Dataset entries:
○ ○ ○ ○

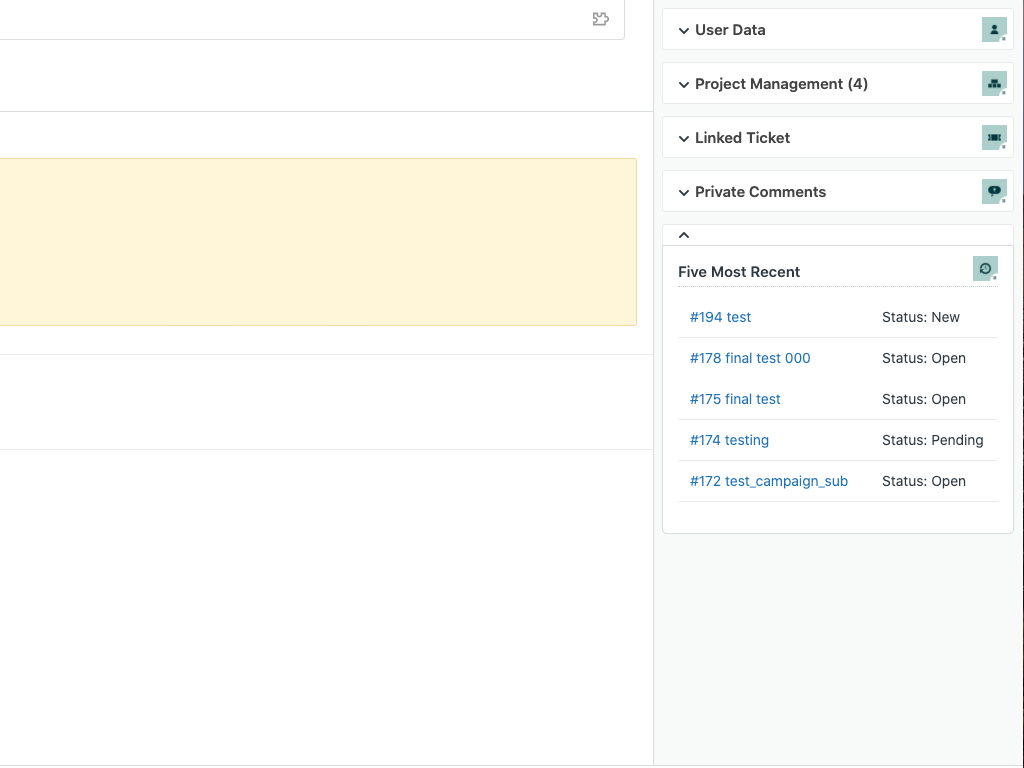Image resolution: width=1024 pixels, height=768 pixels.
Task: Collapse the Five Most Recent panel
Action: [x=684, y=235]
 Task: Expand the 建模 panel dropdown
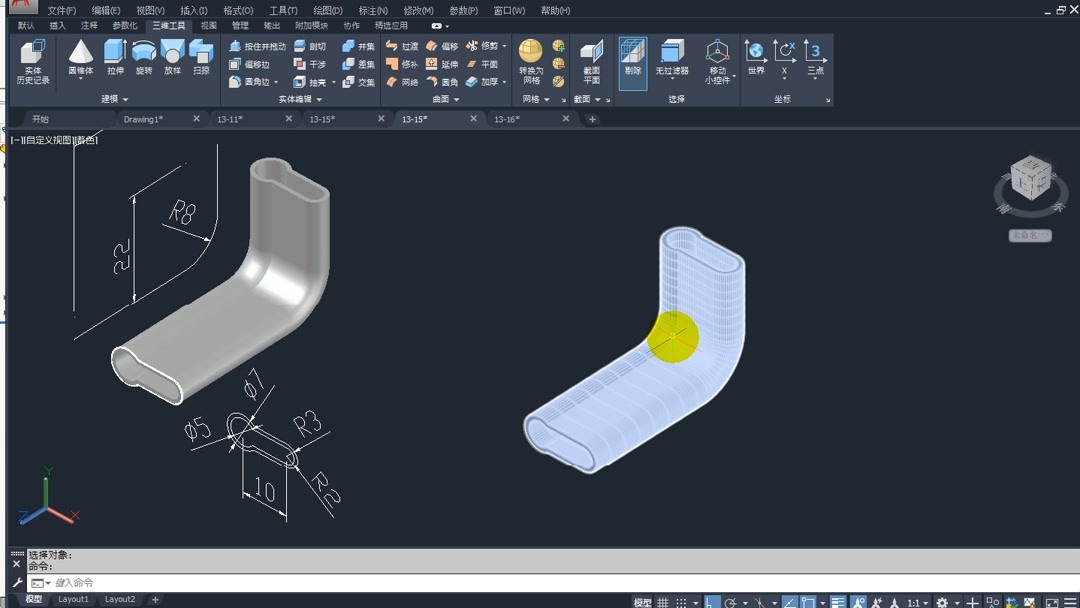tap(126, 98)
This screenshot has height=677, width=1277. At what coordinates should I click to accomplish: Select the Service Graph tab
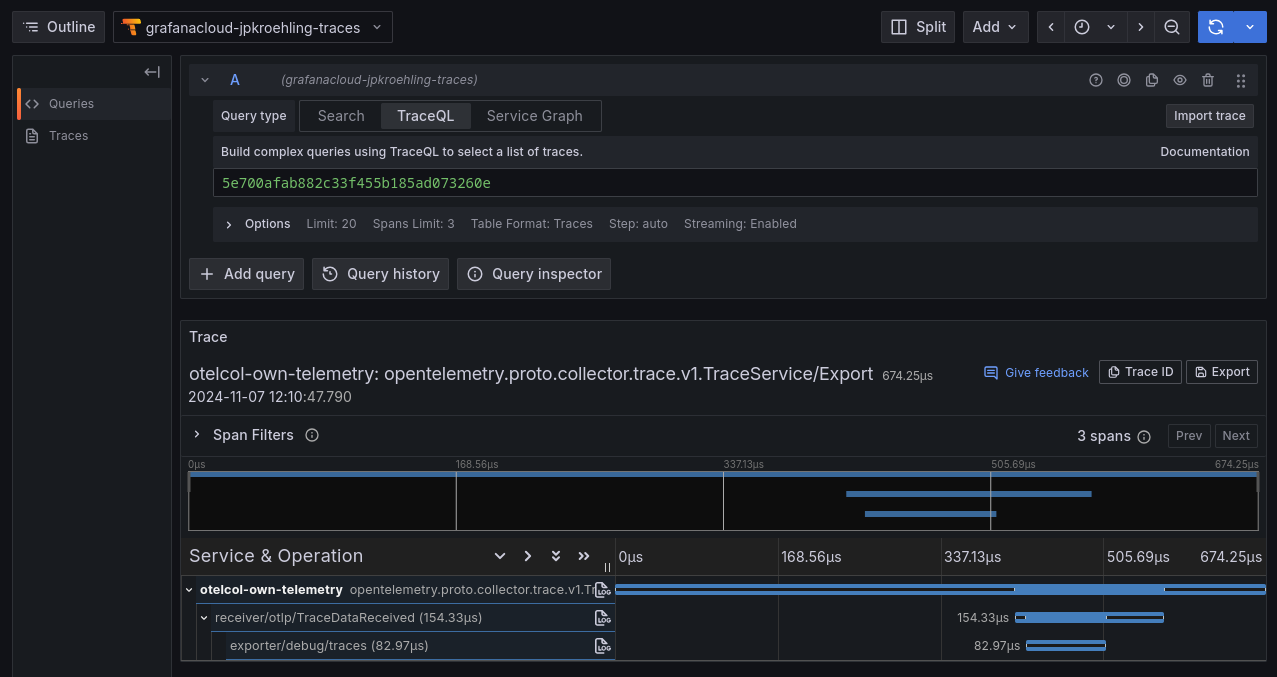(534, 115)
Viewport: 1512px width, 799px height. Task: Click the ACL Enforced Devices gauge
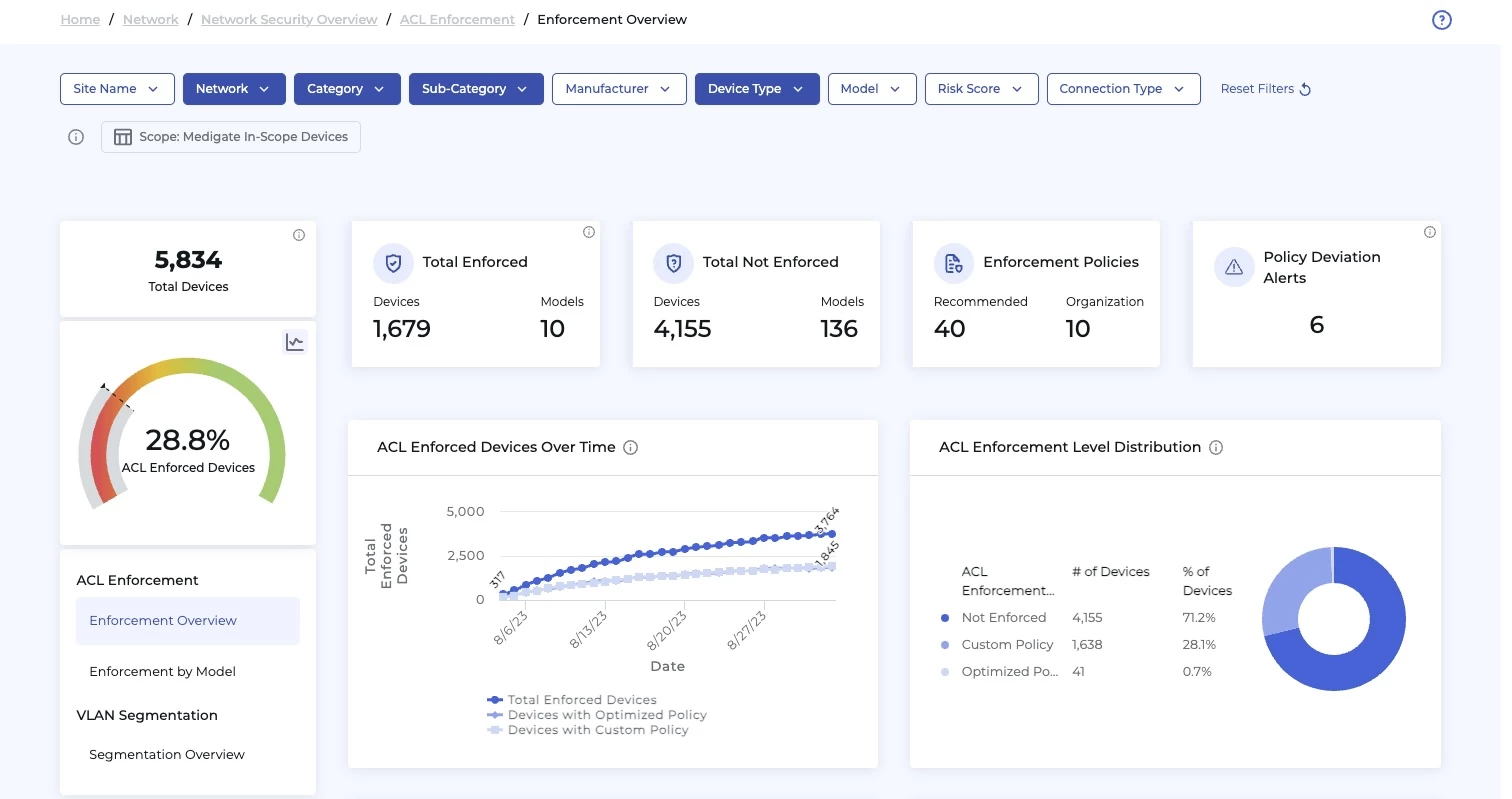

○ ○ ○ ○

Problem to work on — Reproduce word for word the lines from the line with "This screenshot has" to the end of the entries above, both included, but leave the pictures out.

Result for this task —
This screenshot has height=677, width=1277. At what coordinates should I click to accomplish: Select the Service Graph tab
(534, 115)
Viewport: 1512px width, 799px height. Task: Click the ACL Enforced Devices gauge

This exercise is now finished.